Remembering Trudell by Matt RemleTweet
“He is extremely eloquent, therefore extremely dangerous.”
~FBI memo on John Trudell
On December 8th, 2015 Santee Sioux activist, artist, actor, poet, and one time national chairman for the American Indian Movement John Trudell passed on.
John Trudell was born Feb. 15, 1946, in Omaha, Nebraska and grew up near the Santee Sioux Reservation. After a serving in the US Navy, Trudell became involved Native activism and in 1969 he joined others in the occupation of Alcatraz were he served as the spokesman.
The 14 month occupation of Alcatraz drew international attention to the issues impacting Native communities from treaty rights abuses to poverty. John Trudell gave daily radio addresses from the island.
Alcatraz Proclamation To the Great White Father and his People 1969
We, the native Americans, re-claim the land known as Alcatraz Island in the name of all American Indians by right of discovery.
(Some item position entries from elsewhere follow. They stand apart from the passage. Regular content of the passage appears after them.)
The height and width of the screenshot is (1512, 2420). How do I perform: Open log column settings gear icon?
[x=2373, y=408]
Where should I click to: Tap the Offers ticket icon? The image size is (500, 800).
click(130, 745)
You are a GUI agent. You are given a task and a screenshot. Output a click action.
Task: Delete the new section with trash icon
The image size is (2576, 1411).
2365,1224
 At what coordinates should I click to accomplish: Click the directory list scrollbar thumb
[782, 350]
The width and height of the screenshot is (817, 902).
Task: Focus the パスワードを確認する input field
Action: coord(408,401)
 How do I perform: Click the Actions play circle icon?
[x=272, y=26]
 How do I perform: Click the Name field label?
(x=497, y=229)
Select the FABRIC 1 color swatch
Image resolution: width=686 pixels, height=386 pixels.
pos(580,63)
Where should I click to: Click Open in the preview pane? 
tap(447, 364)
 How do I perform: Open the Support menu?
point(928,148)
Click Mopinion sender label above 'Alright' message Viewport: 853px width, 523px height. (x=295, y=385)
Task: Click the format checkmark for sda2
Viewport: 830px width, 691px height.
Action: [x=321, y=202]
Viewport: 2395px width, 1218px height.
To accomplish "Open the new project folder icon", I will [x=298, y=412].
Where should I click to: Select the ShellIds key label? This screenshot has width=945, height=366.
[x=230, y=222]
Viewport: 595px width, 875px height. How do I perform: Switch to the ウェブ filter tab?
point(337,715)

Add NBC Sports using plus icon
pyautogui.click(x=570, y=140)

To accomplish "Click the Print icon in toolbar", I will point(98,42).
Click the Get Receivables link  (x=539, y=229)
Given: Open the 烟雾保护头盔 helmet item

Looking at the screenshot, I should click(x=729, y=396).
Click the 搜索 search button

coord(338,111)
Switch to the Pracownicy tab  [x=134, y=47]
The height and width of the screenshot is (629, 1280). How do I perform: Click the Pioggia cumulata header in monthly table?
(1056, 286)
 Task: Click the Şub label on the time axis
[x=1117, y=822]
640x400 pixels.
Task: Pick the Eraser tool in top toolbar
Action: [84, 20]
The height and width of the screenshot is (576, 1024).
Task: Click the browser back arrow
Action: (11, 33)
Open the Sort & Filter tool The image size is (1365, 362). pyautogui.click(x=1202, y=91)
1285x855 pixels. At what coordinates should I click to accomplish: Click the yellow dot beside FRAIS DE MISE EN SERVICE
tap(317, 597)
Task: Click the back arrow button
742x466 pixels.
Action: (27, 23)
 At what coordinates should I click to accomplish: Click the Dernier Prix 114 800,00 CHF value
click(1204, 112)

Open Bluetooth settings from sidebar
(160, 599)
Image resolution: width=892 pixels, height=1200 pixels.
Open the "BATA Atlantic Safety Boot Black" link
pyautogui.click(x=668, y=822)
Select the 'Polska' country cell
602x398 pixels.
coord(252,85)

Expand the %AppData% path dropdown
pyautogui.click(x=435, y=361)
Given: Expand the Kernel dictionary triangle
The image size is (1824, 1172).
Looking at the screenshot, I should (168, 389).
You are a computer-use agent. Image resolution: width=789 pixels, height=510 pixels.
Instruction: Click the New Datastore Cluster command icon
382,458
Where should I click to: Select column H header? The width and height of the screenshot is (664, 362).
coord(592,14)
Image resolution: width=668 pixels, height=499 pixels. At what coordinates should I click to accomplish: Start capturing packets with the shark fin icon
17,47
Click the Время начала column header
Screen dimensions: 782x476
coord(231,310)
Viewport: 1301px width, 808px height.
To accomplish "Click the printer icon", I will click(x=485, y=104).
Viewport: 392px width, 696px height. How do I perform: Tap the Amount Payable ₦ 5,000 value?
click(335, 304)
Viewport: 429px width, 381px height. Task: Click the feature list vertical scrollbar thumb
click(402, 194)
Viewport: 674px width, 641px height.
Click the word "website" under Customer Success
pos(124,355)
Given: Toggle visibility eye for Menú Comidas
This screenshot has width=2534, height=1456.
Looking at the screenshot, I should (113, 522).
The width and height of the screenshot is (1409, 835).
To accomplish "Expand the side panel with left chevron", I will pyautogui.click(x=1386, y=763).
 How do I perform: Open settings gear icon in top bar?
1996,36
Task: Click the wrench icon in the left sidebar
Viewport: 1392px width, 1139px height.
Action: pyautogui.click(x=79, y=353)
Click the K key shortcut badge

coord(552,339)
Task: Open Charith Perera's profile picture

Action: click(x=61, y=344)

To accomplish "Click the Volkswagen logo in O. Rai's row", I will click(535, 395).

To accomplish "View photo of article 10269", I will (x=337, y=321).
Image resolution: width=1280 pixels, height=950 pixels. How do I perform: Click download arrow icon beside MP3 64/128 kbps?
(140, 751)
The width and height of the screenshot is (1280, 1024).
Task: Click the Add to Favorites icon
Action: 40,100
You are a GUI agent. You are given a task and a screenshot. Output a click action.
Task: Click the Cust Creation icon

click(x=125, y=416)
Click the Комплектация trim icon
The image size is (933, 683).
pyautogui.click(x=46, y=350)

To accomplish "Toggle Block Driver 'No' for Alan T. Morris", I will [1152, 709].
We wish to be fair and honorable in our dealings with the Caucasian inhabitants of this land, and hereby offer the following treaty: We will purchase said Alcatraz Island for 24 dollars in glass beads and red cloth, a precedent set by the white man’s purchase of a similar island about 300 years ago. We know that $24 in trade goods for these sixteen acres is more than was paid when Manhattan Island was sold, but we know that land values have risen over the years. Our offer of $1.24 per acre is greater than the 47 cents per acre the white men are now paying the California Indians for their land. We will give to the inhabitants of this land a portion of that land for their own, to be held in trust by the American Indian Government for as long as the sun shall rise and the rivers go down to the sea — to be administered by the Bureau of Caucasian Affairs (BCA). We will further guide the inhabitants in the proper way of living. We will offer them our religion, our education, our life-ways, in order to help them achieve our level of civilization and thus raise them and all their white brothers up from their savage and unhappy state. We offer this treaty in good faith and wish to be fair and honorable in our dealings with all white men. We feel that this so-called Alcatraz Island is more than suitable as and Indian Reservation, as determined by the white man’s own standards.
By this we mean that this place resembles most Indian reservations, in that:
1. It is isolated from modern facilities, and without adequate means of transportation.
2. It has no fresh running water.
3. The sanitation facilities are inadequate.
4. There are no oil or mineral rights.
5. There is no industry and so unemployment is very great.
6. There are no health care facilities.
7. The soil is rocky and non-productive and the land does not support game.
8. There are no educational facilities.
9. The population has always been held as prisoners and kept dependent upon others.
Further, it would be fitting and symbolic that ships from all over the world, entering the Golden Gate, would first see Indian land, and thus be reminded of the true history of this nation. This tiny island would be a symbol of the great lands once ruled by free and noble Indians.
From 1973-1979, Trudell served as the national chairman of the American Indian Movement. In 1979, while at a demonstration in Washington DC, Trudell’s pregnant wife, Tina Manning, three children and his mother-in-law were killed in a fire at her parents house on the Duck Valley reservation. Trudell and others have long suspected government involvement as the cause of the fire.
The FBI dossier on Trudell exceeded 17,000 pages, one of the largest in bureau history.
In 1983, Trudell released “Tribal Voice” a spoken word album to critical acclaim. He would go on to record several albums.
In addition to being a musician, Trudell made several film appearances including the 1992 critically acclaimed “Thunderheart” and in 1998 “Smoke Signals”.
In 2005, the documentary “Trudell” was released that documented his life from growing up in Nebraska, to his involvement with the American Indian Movement, to his life as a musician and spoken word artist.
Trudell inspired generations of Native peoples and non-Native peoples alike with his philosophies and world views that challenged people to think deeply and critically about the industrial societies in which we live in and what it means to be a human in a world that is rapidly losing its understanding of being human.